To do: Write out the passage below on separation of powers, starting with "But the great security" and going on through "on human nature?", substituting "intrusions" for "encroachments".

Text under study:

--------------------------------------------------

It is equally evident, that the members of each department should be as
little dependent as possible on those of the others, for the emoluments
annexed to their offices. Were the executive magistrate, or the judges,
not independent of the legislature in this particular, their
independence in every other would be merely nominal.

But the great security against a gradual concentration of the several
powers in the same department, consists in giving to those who
administer each department the necessary constitutional means and
personal motives to resist encroachments of the others. The provision
for defense must in this, as in all other cases, be made commensurate to
the danger of attack. Ambition must be made to counteract ambition. The
interest of the man must be connected with the constitutional rights of
the place. It may be a reflection on human nature, that such devices
should be necessary to control the abuses of government. But what is
government itself, but the greatest of all reflections on human nature?

--------------------------------------------------

Dataset excerpt:
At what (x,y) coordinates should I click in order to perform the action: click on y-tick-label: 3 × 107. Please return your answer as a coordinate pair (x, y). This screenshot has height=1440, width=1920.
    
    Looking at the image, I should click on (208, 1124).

--------------------------------------------------

Reply:
But the great security against a gradual concentration of the several
powers in the same department, consists in giving to those who
administer each department the necessary constitutional means and
personal motives to resist intrusions of the others. The provision
for defense must in this, as in all other cases, be made commensurate to
the danger of attack. Ambition must be made to counteract ambition. The
interest of the man must be connected with the constitutional rights of
the place. It may be a reflection on human nature, that such devices
should be necessary to control the abuses of government. But what is
government itself, but the greatest of all reflections on human nature?